**INSTRUCTIONS TO FOLLOW**
Pictures stay out of the copy. Retype exactly the lines below from the one with "Task: Click the icon right of the D indicator" through the one with "Task: Click the Column Number header".

== EXERCISE MATERIALS

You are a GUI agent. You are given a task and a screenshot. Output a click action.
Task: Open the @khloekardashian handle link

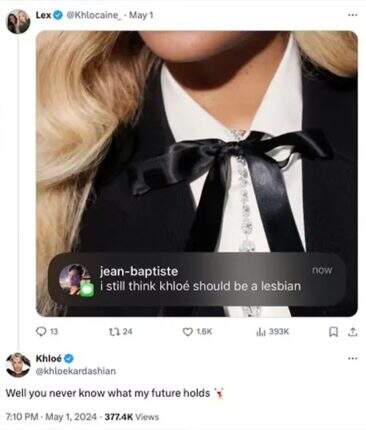point(76,371)
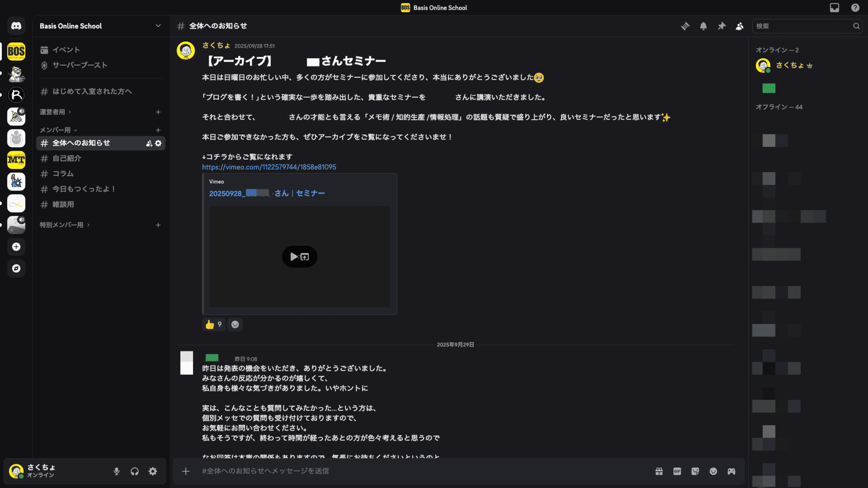Show pinned messages

coord(722,26)
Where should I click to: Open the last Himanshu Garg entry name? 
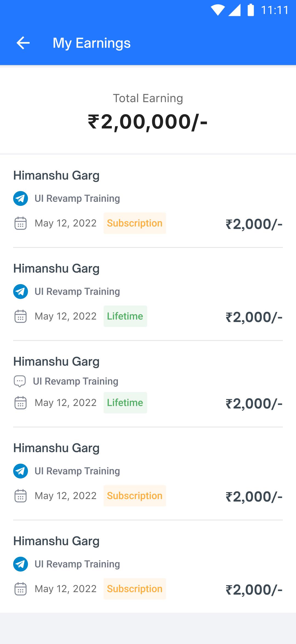[56, 541]
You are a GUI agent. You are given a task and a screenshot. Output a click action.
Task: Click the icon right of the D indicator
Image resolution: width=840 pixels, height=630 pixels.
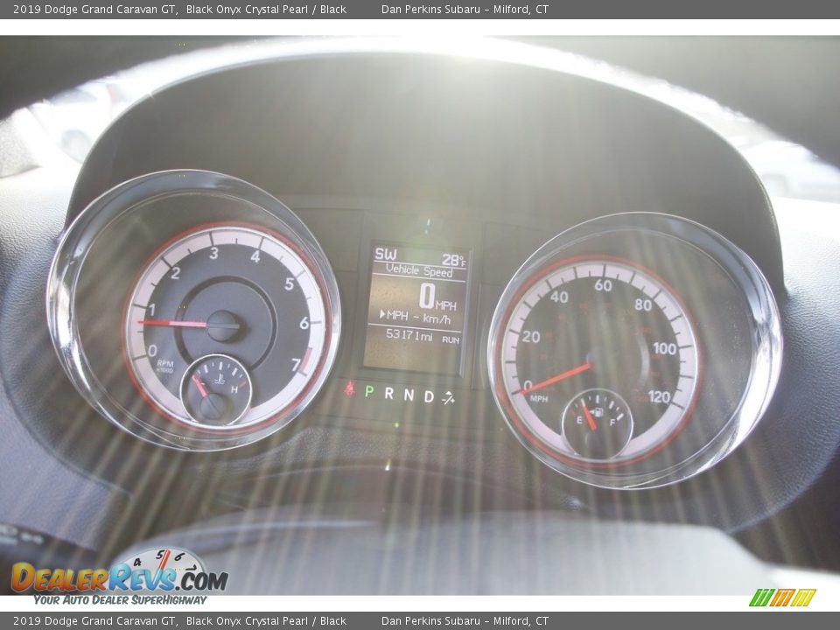[449, 397]
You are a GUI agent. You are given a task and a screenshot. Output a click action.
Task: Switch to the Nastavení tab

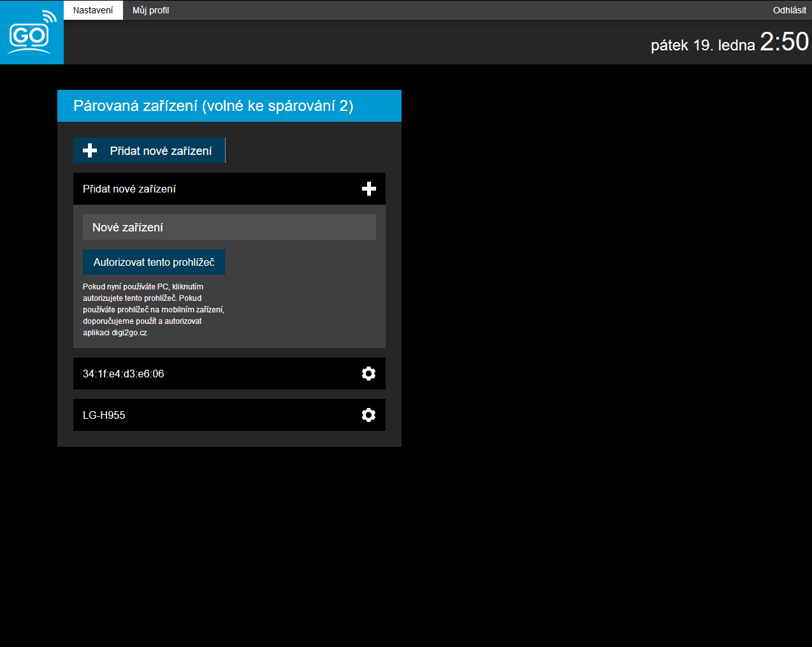[93, 10]
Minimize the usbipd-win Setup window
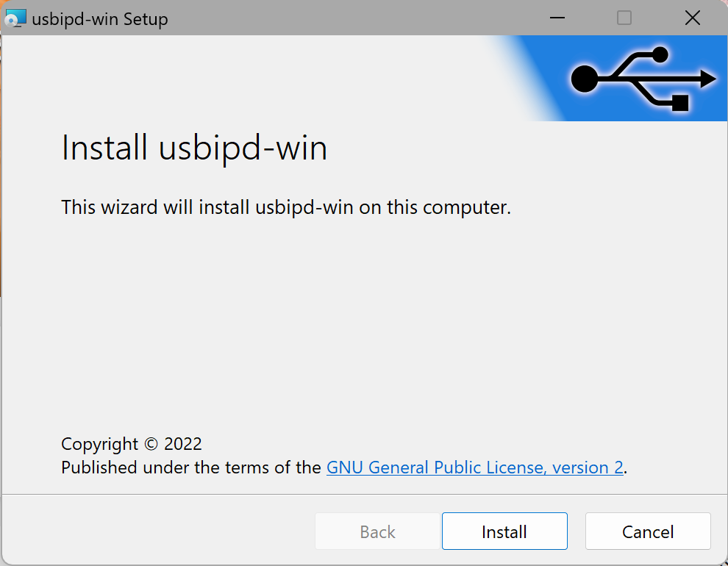This screenshot has width=728, height=566. click(x=557, y=18)
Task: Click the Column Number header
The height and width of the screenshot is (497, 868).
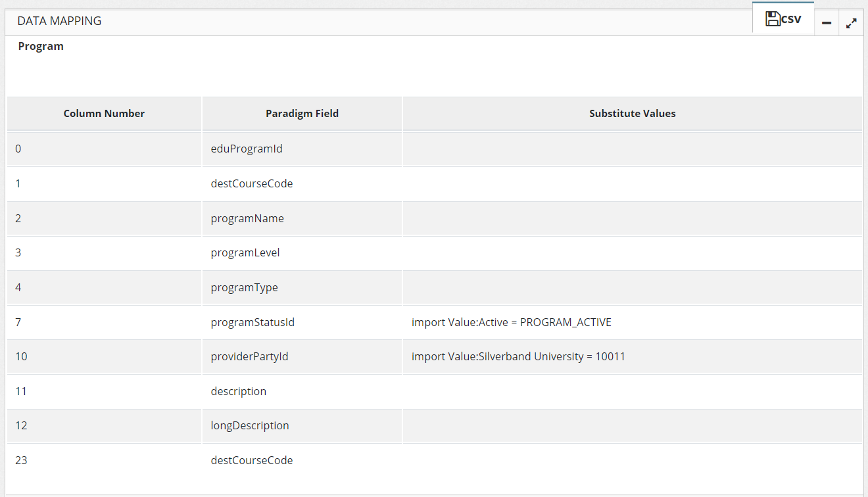Action: point(104,114)

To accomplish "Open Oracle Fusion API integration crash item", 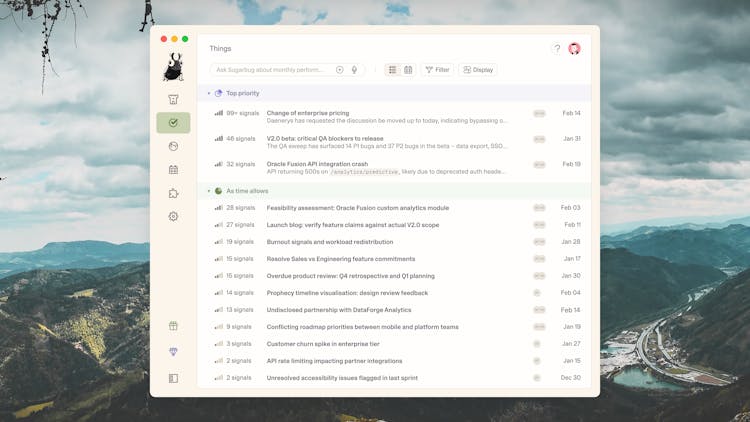I will click(317, 164).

====

**SOLUTION**
Task: Click the icon right of the D indicator
Image resolution: width=840 pixels, height=630 pixels.
[449, 397]
You are a GUI agent. You are given a task and a screenshot. Output a click action.
Task: Switch to the Nastavení tab

[93, 10]
Minimize the usbipd-win Setup window
This screenshot has width=728, height=566. click(x=557, y=18)
Task: Click the Column Number header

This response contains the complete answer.